SQL Server doesn't know anything about the value of the row in the table variable, so it creates the nested loop plan using the density of the statistics on OrdTax_PLTax_LoadDtl_Key. All of the rows have the same value in the stats so the density is 1. One of the general assumptions of the query optimizer's models is that data exists if the end user is looking for it. So your index seek is expected to return the same number of rows as the scan and has the same cost, despite the fact that the histogram only contains NULLs. In this case, the optimizer doesn't go back and apply special knowledge about NULLs to change the plan. You could argue that the optimizer could be improved to do this, but this does seem like an uncommon scenario.

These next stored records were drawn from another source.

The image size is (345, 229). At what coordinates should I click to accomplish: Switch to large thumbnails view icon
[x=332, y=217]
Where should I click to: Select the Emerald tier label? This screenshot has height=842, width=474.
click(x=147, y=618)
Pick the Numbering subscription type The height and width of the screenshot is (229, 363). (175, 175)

The difference in costs of the plans ultimately comes down to the costs of the join operators themselves. For whatever reason the query optimizer costs the loop join higher than the merge join. The hash join is costed high as well, but for that one SQL Server expects to need to compute millions of hashes so the higher cost is more understandable imo.

What happens if you get the same plan with a temp table that doesn't have stats? The right way to do this is to disable automatic statistics creation for the table but I'll take a shortcut:

if object_id ('tempdb..#Keys') is not null
    drop table #Keys
create table #Keys (KeyValue decimal(15,0))
CREATE STATISTICS s1 on #Keys (KeyValue) WITH NORECOMPUTE;
insert into #Keys (KeyValue) values (null)

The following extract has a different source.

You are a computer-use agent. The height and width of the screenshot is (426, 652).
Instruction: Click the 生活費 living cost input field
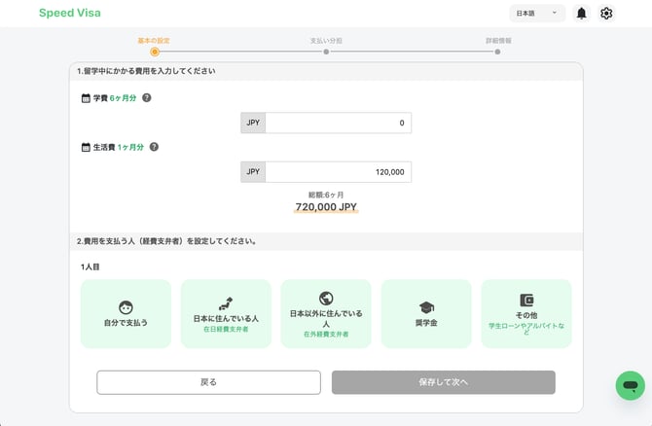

Everything looks the same as the table variable plan:

temp table no stats

That's why I said the behavior is caused by the lack of statistics. When you use a temp table and allow auto stats creation the optimizer has a histogram on the temp table's column. It can use that information to generate more accurate cardinality estimates for the nested loop join plan and the index seek:

temp table stats

The histogram suggests that no columns will be matched so you end up with the minimum cardinality estimate of 1 row out of the seek. The costs of the loop join and the seek are reduced accordingly, and the nested loop join plan has by far the lowest cost out of the three join types.

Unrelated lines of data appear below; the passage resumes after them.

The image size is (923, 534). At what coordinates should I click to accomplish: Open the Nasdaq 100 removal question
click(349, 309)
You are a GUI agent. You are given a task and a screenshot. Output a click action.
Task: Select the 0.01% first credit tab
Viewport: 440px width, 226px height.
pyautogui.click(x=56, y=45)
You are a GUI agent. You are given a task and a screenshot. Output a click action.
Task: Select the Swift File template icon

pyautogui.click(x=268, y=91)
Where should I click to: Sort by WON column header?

Having some NULL values in the outer table of a join is a significantly more common scenario than joining to a table with all NULLs. In other words, I would expect more better model support for comparing two histograms that both contain NULL compared to a histogram to just NULLs compared to an unknown value. With better model support you can get better cardinality estimates, and in this case the better cardinality estimates result in a significantly more efficient query plan.